De color, sí, pero no político, sino de cortinones y tapicería de sillas y escaños. Mientras aún se trabaja en el salón de plenos, en la sala de comisiones ya hay nuevas cortinas y se estrenó el tapizado de las sillas. El verde deja de ser el color municipal y se impone el granate, o, para ser más exactos, rojo inglés. Tanto a las cortinas como al tapizado de las sillas y los sillones de los concejales les hacía verdadera falta una actualización, porque muchos de ellos estaban considerablemente deteriorados. Así lo entendió el gobierno que preside José López Orozco y dio el visto bueno al cambio.
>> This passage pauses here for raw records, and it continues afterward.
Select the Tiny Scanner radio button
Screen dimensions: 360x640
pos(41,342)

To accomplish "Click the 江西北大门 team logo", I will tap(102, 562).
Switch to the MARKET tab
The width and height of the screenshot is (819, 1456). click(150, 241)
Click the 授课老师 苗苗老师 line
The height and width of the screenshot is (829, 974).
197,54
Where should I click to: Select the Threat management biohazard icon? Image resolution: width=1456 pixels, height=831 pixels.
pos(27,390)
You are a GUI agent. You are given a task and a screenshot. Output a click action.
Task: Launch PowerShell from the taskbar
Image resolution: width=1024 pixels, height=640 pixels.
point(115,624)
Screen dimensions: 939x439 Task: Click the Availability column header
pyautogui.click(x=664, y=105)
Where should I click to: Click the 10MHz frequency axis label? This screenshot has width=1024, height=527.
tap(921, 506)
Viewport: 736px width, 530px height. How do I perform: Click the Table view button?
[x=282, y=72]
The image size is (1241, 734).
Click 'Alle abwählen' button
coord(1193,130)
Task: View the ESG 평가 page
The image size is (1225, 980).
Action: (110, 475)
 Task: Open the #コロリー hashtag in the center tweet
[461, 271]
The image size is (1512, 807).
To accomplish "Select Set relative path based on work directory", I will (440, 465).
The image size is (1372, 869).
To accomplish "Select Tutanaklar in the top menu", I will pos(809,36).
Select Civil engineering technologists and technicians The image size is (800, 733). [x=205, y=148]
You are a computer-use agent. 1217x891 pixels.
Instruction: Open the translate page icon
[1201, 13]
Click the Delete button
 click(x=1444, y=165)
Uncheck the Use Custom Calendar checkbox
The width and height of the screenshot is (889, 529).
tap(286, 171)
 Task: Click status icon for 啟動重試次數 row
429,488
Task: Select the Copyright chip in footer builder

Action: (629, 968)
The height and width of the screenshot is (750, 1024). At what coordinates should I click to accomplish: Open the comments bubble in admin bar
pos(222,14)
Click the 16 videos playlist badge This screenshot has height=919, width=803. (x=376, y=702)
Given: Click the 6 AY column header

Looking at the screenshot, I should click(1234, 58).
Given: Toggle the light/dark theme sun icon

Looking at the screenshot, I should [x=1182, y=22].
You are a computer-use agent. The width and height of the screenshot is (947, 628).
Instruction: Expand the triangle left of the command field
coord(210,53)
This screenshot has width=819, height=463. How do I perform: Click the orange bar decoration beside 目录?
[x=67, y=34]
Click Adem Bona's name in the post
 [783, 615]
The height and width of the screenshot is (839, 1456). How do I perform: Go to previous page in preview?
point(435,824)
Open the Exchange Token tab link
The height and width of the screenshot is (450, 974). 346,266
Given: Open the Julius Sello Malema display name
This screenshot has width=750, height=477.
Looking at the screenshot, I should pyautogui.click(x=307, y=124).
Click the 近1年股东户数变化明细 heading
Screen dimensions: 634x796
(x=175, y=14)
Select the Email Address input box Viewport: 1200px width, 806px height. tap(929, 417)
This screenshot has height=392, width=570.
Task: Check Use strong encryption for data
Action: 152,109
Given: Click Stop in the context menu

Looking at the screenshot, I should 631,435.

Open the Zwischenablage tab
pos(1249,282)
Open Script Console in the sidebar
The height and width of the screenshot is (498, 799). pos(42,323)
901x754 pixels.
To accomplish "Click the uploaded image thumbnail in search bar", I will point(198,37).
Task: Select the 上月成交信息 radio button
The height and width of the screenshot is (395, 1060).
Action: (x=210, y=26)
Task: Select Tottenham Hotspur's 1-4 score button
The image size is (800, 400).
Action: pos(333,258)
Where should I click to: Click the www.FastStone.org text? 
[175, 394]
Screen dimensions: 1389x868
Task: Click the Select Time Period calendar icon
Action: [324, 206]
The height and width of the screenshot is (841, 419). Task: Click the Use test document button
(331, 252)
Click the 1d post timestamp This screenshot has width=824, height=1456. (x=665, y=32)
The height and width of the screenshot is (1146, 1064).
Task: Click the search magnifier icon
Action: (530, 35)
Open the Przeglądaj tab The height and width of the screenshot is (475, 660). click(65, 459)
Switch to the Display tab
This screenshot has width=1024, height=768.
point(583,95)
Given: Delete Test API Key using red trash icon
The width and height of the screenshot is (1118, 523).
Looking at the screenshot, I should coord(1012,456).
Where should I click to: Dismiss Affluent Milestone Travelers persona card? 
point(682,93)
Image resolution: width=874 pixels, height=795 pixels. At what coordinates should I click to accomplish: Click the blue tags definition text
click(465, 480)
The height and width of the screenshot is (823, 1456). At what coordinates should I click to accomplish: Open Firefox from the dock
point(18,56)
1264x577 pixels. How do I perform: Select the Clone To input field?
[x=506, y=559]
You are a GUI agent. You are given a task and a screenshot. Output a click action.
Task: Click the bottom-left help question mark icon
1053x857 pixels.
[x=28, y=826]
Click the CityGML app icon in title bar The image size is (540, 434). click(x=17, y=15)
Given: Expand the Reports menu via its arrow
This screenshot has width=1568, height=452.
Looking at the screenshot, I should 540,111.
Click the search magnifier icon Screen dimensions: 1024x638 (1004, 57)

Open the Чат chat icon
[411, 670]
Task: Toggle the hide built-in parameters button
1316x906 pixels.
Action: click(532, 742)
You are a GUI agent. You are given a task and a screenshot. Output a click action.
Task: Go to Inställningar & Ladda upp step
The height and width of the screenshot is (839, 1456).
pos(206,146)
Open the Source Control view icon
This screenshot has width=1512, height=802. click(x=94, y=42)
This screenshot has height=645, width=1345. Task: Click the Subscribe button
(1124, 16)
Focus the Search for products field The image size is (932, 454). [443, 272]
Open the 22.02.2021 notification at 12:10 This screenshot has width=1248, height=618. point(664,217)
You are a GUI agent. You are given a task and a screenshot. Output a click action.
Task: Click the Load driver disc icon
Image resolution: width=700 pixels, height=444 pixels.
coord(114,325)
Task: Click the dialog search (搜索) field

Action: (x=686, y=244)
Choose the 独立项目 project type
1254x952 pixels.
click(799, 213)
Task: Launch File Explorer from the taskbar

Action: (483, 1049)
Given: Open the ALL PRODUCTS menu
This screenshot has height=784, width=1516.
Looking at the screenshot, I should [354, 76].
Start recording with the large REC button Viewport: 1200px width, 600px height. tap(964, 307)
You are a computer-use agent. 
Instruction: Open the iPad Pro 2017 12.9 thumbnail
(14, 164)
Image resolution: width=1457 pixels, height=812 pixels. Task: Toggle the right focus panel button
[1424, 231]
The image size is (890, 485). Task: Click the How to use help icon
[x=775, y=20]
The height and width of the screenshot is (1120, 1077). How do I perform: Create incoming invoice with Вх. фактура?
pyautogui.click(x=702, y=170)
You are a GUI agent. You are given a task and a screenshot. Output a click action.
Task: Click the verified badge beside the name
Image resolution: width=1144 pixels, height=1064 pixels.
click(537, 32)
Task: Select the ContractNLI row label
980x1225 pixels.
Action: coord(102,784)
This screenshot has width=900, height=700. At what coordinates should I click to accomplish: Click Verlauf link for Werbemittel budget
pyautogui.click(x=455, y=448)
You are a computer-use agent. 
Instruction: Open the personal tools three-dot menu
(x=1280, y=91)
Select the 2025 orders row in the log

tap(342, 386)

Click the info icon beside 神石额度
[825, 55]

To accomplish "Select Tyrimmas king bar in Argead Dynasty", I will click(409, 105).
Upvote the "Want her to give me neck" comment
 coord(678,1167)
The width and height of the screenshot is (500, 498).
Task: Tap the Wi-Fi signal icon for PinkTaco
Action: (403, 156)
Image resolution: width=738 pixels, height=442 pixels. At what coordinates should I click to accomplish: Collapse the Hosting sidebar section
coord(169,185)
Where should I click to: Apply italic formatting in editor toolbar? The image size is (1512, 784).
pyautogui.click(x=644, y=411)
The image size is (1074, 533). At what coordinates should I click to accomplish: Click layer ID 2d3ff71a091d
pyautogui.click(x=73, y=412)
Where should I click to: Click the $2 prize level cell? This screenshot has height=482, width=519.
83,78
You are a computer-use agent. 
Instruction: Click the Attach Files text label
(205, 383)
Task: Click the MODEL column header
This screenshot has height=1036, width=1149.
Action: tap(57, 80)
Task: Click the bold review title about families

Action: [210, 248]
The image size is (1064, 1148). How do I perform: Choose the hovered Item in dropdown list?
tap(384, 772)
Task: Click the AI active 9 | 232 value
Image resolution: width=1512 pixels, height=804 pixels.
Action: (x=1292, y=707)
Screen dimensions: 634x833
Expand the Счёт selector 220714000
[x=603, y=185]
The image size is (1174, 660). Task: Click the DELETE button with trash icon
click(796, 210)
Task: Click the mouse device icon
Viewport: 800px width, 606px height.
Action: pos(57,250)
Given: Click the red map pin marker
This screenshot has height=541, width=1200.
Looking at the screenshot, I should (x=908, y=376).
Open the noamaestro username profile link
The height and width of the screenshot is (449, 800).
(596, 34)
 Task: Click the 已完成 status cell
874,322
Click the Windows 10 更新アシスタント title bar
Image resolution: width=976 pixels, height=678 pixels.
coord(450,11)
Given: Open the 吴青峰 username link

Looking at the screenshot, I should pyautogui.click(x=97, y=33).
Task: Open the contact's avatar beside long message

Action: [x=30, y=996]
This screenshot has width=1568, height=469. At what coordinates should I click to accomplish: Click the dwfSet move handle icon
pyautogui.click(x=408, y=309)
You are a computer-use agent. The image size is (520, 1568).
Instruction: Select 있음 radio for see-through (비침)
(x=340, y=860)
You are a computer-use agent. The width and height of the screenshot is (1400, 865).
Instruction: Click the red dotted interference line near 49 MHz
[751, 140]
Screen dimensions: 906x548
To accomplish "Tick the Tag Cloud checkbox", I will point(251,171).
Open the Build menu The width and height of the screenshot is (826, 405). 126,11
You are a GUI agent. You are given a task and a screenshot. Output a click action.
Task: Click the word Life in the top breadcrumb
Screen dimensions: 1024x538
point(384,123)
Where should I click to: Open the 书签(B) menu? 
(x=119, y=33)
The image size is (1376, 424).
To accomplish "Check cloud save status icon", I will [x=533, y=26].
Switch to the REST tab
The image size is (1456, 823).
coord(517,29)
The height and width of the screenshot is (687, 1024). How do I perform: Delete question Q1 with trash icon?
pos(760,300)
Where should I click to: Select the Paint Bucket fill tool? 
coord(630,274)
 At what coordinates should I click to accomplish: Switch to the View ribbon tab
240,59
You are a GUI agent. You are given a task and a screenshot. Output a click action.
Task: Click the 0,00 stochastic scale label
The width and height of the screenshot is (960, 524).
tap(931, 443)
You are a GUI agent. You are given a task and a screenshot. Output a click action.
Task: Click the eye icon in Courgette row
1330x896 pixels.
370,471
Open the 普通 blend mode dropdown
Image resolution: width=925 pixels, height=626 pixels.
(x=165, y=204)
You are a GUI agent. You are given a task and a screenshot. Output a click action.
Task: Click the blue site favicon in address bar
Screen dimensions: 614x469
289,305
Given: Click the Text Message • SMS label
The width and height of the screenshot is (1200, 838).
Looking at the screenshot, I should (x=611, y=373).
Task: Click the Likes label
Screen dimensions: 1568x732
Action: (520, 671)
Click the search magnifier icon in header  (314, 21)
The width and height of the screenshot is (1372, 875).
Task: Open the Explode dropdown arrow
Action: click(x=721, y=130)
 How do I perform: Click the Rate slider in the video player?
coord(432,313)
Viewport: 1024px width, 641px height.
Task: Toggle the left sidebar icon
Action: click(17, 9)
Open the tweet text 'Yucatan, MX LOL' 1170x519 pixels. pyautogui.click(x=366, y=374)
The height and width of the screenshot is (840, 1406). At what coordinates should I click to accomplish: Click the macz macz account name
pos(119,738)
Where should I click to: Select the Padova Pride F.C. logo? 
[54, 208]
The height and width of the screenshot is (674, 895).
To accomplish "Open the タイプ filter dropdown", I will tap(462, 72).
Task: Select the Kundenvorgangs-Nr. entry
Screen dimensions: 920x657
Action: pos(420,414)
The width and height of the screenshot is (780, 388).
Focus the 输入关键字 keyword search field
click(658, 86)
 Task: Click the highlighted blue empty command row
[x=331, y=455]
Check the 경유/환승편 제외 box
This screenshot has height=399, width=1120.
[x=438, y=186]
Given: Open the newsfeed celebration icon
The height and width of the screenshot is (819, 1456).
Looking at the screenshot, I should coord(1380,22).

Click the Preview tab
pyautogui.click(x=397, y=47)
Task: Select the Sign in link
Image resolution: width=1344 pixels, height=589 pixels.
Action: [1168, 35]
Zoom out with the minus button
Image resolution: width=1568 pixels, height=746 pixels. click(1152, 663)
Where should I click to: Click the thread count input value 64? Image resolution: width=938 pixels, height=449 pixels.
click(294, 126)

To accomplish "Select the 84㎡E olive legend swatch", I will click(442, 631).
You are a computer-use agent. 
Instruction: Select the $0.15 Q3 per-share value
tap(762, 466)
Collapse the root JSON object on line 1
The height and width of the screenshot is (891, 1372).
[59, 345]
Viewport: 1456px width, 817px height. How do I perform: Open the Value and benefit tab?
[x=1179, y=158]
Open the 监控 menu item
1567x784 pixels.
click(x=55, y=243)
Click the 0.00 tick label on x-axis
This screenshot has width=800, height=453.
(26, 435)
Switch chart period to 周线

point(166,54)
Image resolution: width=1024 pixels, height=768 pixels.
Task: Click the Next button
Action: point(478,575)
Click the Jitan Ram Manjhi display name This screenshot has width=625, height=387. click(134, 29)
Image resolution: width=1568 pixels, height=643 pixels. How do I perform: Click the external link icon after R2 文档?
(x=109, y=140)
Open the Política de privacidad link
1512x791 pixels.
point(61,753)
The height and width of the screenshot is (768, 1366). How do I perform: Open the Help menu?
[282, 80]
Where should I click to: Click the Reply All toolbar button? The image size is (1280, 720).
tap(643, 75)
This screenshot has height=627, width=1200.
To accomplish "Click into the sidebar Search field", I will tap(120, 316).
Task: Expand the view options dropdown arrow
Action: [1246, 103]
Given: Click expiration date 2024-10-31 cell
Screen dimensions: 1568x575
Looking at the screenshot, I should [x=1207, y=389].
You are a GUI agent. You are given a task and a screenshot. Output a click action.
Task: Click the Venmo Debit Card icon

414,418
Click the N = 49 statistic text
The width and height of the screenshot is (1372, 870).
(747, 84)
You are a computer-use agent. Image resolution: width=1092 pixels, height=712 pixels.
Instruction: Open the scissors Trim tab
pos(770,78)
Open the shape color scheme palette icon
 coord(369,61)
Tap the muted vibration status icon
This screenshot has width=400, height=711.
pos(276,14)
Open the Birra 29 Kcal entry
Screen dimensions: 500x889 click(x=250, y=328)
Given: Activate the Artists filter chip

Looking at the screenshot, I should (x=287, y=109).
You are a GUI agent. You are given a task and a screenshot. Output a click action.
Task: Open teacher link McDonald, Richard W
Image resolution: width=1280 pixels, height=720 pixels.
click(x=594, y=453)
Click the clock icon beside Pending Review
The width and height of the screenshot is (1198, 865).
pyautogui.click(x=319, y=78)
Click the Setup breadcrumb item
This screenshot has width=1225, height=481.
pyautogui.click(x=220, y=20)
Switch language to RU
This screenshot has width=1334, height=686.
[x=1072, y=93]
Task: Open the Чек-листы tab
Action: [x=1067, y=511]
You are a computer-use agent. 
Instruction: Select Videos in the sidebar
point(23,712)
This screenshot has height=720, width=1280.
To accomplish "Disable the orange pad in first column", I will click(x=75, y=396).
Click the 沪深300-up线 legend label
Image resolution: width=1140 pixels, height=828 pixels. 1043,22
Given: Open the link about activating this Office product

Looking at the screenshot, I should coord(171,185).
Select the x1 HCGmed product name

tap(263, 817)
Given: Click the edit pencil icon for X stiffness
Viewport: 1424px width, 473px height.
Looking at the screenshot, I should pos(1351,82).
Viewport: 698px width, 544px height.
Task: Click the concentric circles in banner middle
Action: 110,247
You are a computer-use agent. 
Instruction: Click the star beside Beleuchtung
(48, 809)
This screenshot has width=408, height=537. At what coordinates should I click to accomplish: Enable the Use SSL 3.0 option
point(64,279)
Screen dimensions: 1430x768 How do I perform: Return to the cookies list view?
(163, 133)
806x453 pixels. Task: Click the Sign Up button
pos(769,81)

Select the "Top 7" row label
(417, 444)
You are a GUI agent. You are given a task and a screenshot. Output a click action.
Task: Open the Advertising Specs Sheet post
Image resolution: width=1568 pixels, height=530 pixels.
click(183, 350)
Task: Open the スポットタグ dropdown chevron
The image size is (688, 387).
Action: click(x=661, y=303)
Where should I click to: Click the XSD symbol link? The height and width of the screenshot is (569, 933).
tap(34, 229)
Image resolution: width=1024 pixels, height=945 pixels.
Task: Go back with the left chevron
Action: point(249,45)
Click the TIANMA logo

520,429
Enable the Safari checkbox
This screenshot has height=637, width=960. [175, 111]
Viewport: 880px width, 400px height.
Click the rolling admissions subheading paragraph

El anterior cambio de color en la casa consistorial se produjo durante uno de los dos mandatos del alcalde Vicente Quiroga Rodríguez . Entonces se sustituyó el color granate por el verde; se instaló moqueta nueva en el salón de plenos y fue adquirida una alfombra para el despacho del alcalde.
Este alcalde (1991-1995) decidió que era preciso mejorar el aspecto de la planta noble de la casa consistorial e hizo que se le diera un buen repaso. A día de hoy, es evidente que son necesarias más intervenciones que la renovación de las cortinas y el tapizado de las sillas.
Los grupos municipales dirigidos por Joaquín García (PP) y de Xosé Anxo Lage (BNG) no acaban de conseguir del gobierno local que les asigne más espacio del que disponen actualmente en el consistorio. Ahora mismo en la planta baja hay algún espacio vacío, pero, de momento, no parece que los concejales de la oposición vayan a tener más espacio a corto plazo.